A implicação dessa diferença na democratização dos cliques é clara: ainda que exista menos concorrência em cidades menores e mesmo com o crescimento da renda em algumas cidades do interior, com forte dependência do setor agro, é fundamental simplificar o processo da compra online. Desde a usabilidade dos sites e apps até o “peso” para rodar em conexões mais lentas, bem como a oferta de produtos e a qualidade da logística, tudo merece uma revisão importante.
Por outro lado, nas grandes cidades, vemos ofertas diárias de entregas em 24 horas, algo que os compradores hoje valorizam tanto quanto o “frete grátis”, porém que vão gerando custos crescentes de operação. Em um país grande como o nosso e tão desigual, a regionalização é um desafio adicional para se encontrar crescimento lucrativo no pós-pandemia.
A força de cada modelo no online
Nos dados de vendas monitorados pela GfK, especificamente para o mercado de Duráveis e de Tecnologia, observamos em todo o mundo um crescimento mais acelerado dos varejos brick and click do que dos pure
players, porém esse efeito é muito maior em países menos desenvolvidos. Na Europa Ocidental, em 2019, os pure players representavam 53% das vendas em 2019 e passaram a exatos 50% em 2020. Já na Europa Oriental e Central, os percentuais foram de 60% e 49%, respectivamente.

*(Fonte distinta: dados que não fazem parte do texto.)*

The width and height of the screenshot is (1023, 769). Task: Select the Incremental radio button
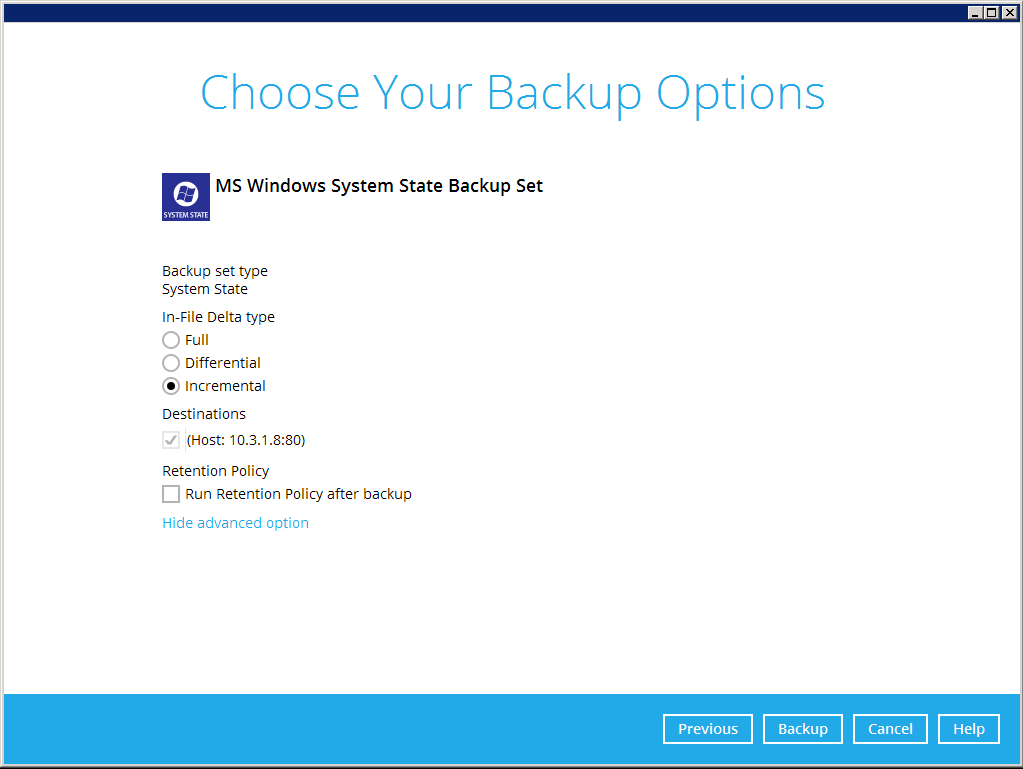coord(171,386)
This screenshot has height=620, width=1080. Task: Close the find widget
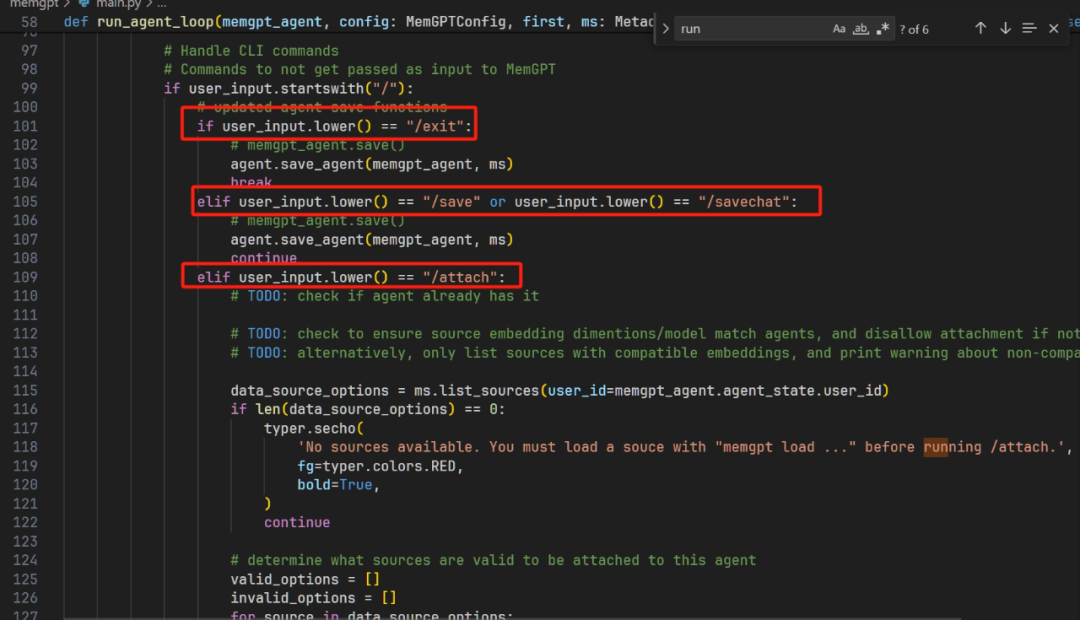(x=1053, y=29)
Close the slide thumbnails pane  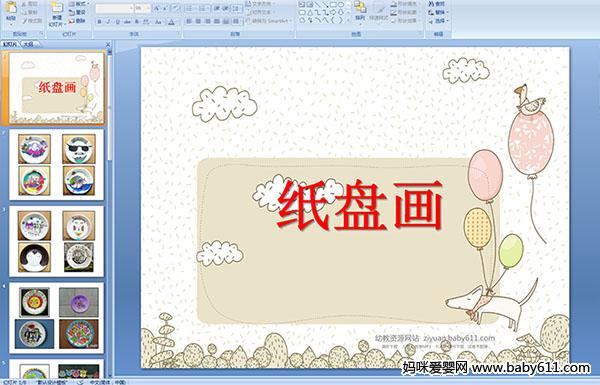coord(108,45)
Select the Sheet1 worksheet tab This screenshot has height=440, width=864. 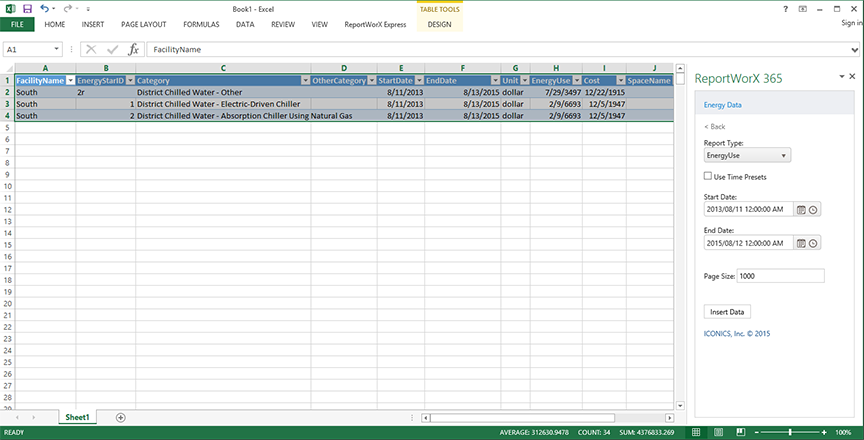pos(77,417)
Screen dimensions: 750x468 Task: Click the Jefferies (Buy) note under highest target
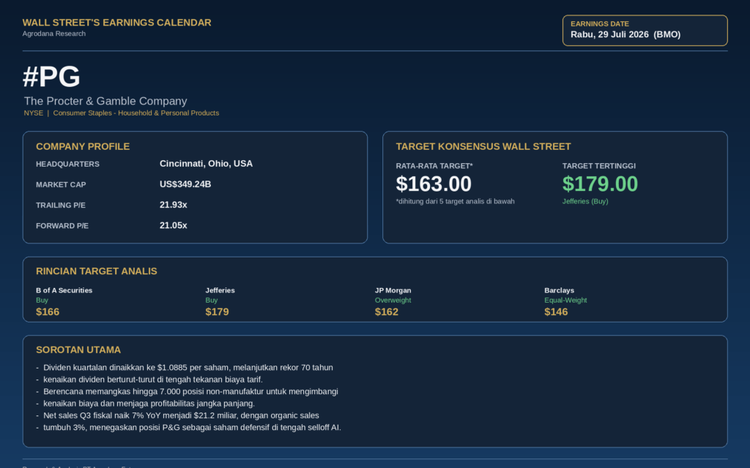point(585,201)
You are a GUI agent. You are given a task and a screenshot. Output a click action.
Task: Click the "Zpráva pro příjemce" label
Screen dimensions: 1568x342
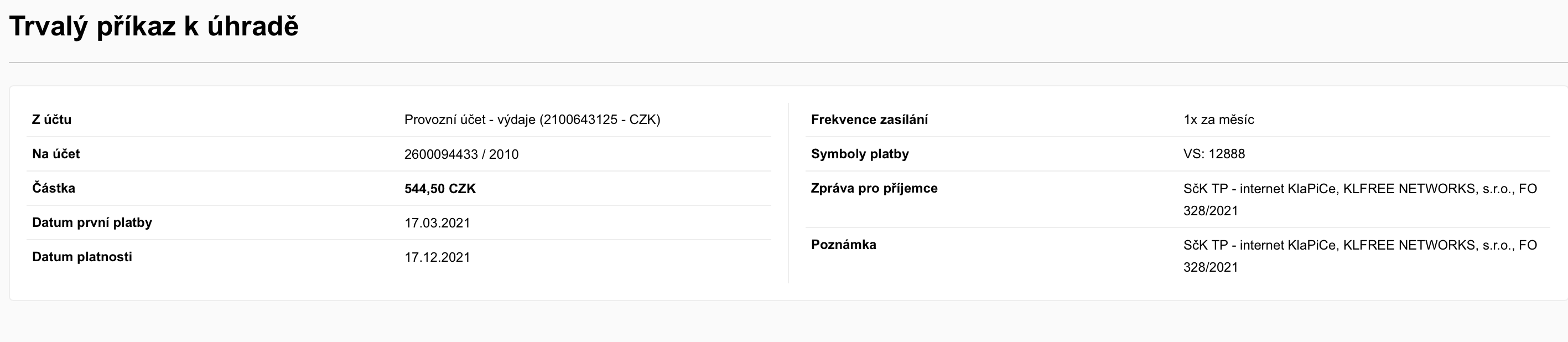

Já em relação à divisão das vendas entre lojas físicas e online, vimos a participação do e-commerce dos 12 países mais ricos da Europa crescer de 29% em 2019 para 40% em 2020. Para compor esses 40% de 2020, temos o Reino Unido com fantásticos 61%, seguidos pela Holanda com 49% e Suíça com 44%. Reparem que são três países de tamanho reduzido, quando comparados ao Brasil, e de renda muito mais alta.
O interessante de observar no Brasil é que temos um híbrido: a nossa participação de vendas online cresceu 80% nos brick and click em 2020 contra “apenas“ 20% dos pure players, comportamento mais próximo dos países da Europa do Leste. Por outro lado, as vendas online representam hoje algo mais próximo a 50%, ou seja, percentuais “europeus ocidentais“.
Isso significa que há grande disposição à compra online e que outros segmentos precisam apenas encontrar o formato correto para crescer ainda mais a participação do e-commerce. Mas, ao mesmo tempo, fica claro o poder das grandes redes para concentrar as vendas, daí a frenética corrida pela liderança em audiência nos marketplaces e as inúmeras aquisições feitas para se reforçar o ecossistema para os sellers (e ganhar lindos fees com os serviços agregados). Em termos de aquisições, talvez o mais ativo seja o Magazine Luiza, que em 2020 reportou ter comprado 21 empresas, para reforçar suas quatro prioridades: novas categorias, fintech, Magalu as a Service e Magalu Ads.
Realizar exercícios estratégicos nunca foi tão importante e tão oportuno
Há uma frase de Roger Martin, Reitor da Rotman School of Management e Consultor em Estratégia, que vale ser trazida para essa reflexão: “Estratégia é a arte de melhorar suas chances de vencer. Você não pode nunca ter certeza de que a sua estratégia terá sucesso, porque você não pode prever o futuro por completo. Mas se você é criativo e rigoroso (no processo estratégico), você pode dar a si mesmo a possibilidade de criar algo novo e maravilhoso“.
Ainda que esses exercícios possam ser extremamente cansativos e demandantes, como a aula do Capitão Nascimento, eles são fundamentais, pois vivemos um momento único para empreendedores e executivos, onde a incerteza pode se transformar em desespero ou oportunidade, dependendo da sua atitude estratégica e capacidade de execução.
Como diria o Capitão, “Nesta cidade, quem quer ser policial tem que escolher: ou se corrompe, ou se omite, ou vai pra guerra”. E você, caro leitor, vai pra guerra?